(Instructions for the task)
Starting at the line that contains "Given: Click the pin icon below Engineering", retype each line to the end of the listing below. Include both ends, but not the pictures.

[[ Dataset records open ]]

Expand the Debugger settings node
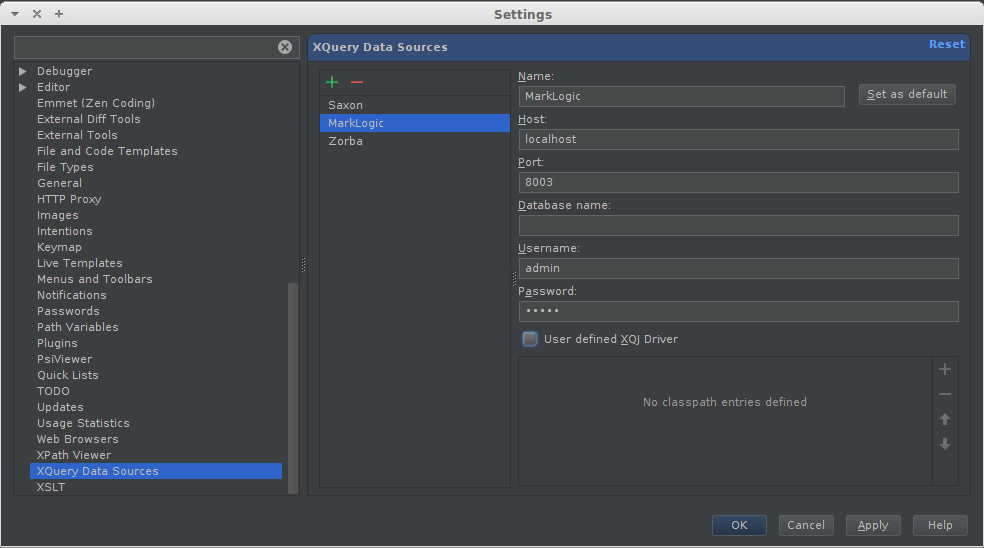984x548 pixels. [x=23, y=71]
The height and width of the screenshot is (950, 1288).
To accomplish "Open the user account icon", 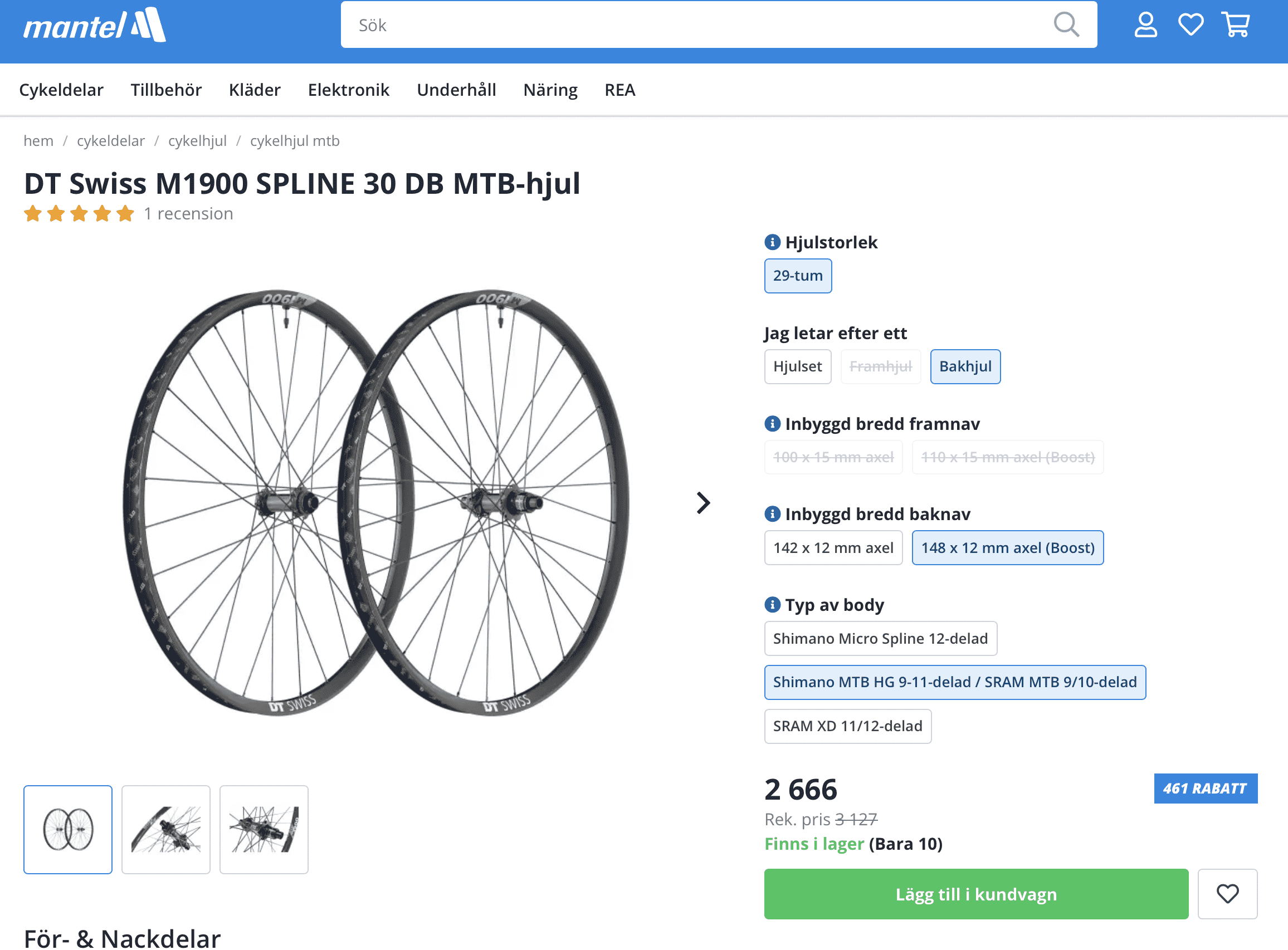I will point(1145,25).
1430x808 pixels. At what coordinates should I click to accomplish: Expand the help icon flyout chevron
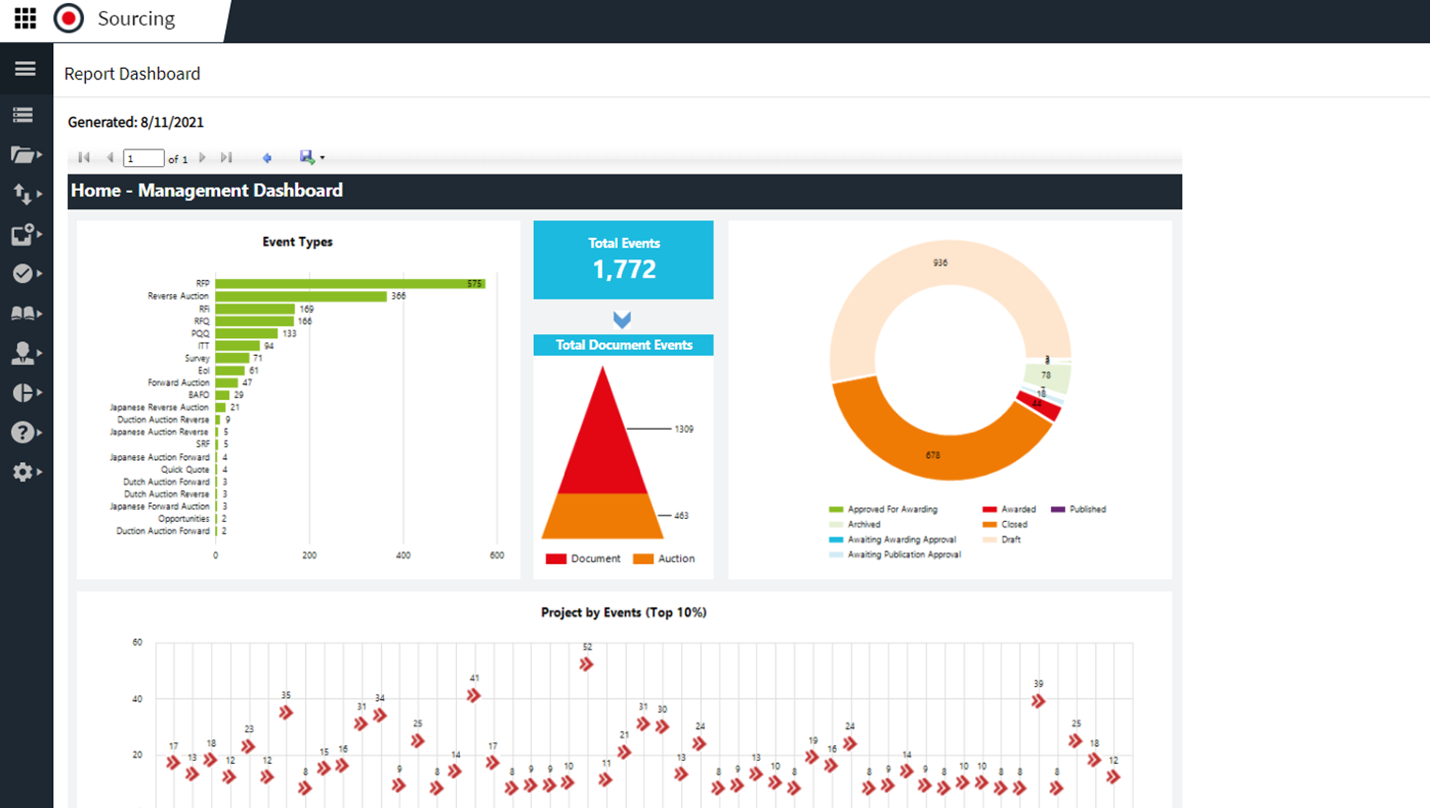click(x=38, y=431)
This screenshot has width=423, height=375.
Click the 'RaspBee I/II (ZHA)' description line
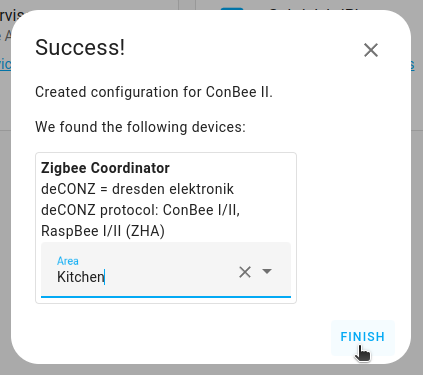[x=103, y=231]
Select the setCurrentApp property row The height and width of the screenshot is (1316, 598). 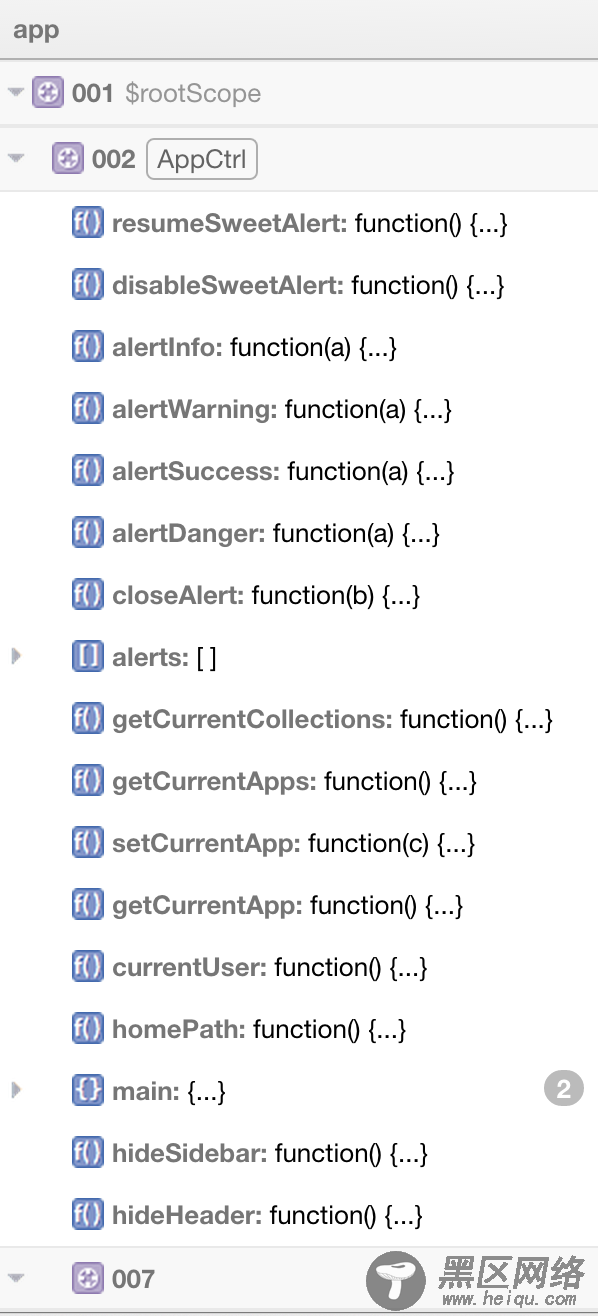tap(299, 843)
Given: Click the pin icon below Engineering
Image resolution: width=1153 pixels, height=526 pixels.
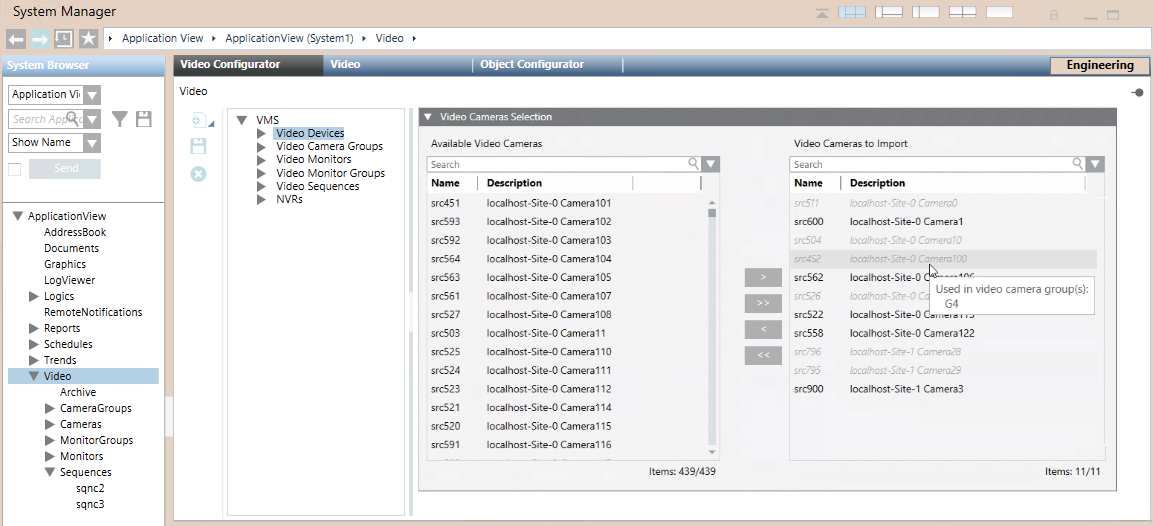Looking at the screenshot, I should pyautogui.click(x=1137, y=92).
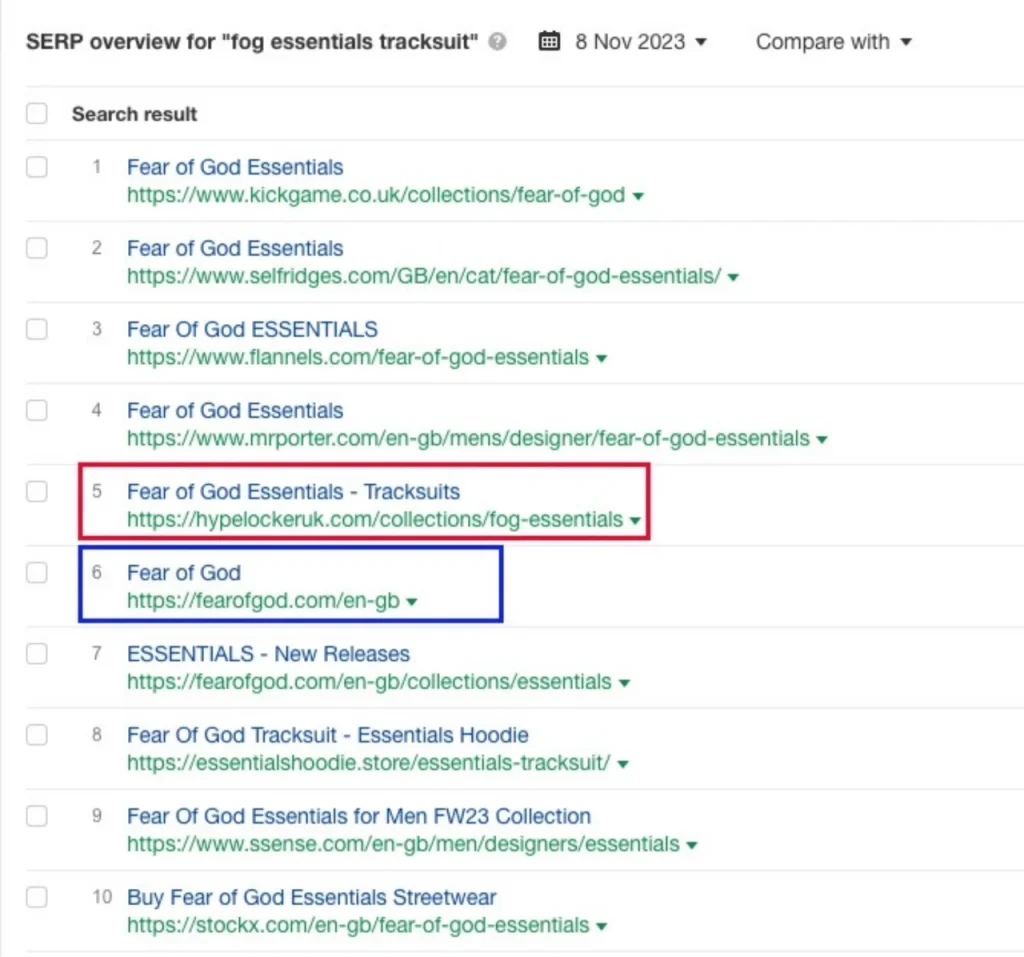Open ESSENTIALS - New Releases result link
This screenshot has height=957, width=1024.
pyautogui.click(x=268, y=653)
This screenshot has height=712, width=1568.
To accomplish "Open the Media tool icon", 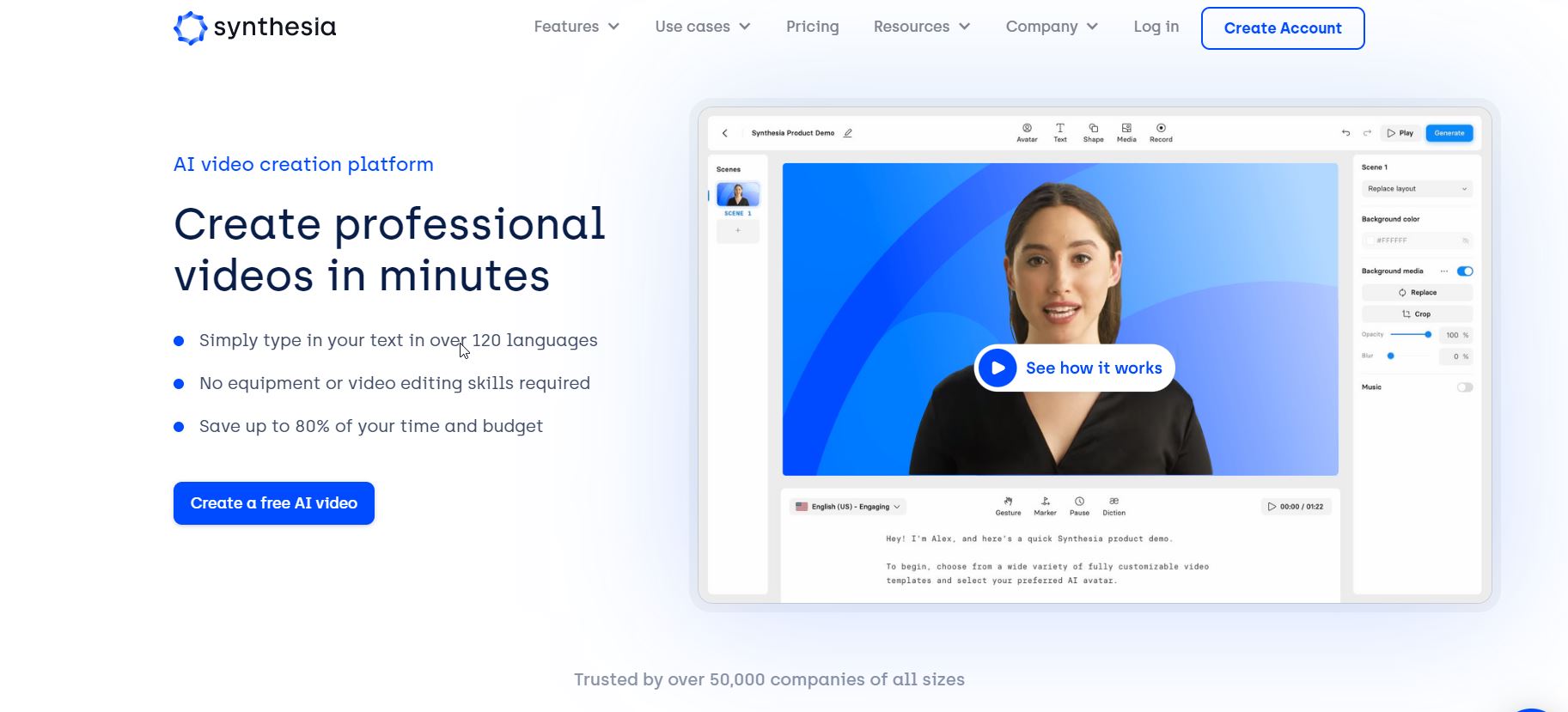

[[ Dataset records closed ]]

(Exercise output)
Given: Click the pin icon below Engineering
Image resolution: width=1153 pixels, height=526 pixels.
Looking at the screenshot, I should pyautogui.click(x=1137, y=92).
Open ESSENTIALS - New Releases result link
This screenshot has height=957, width=1024.
pyautogui.click(x=268, y=653)
This screenshot has height=712, width=1568.
To accomplish "Open the Media tool icon", 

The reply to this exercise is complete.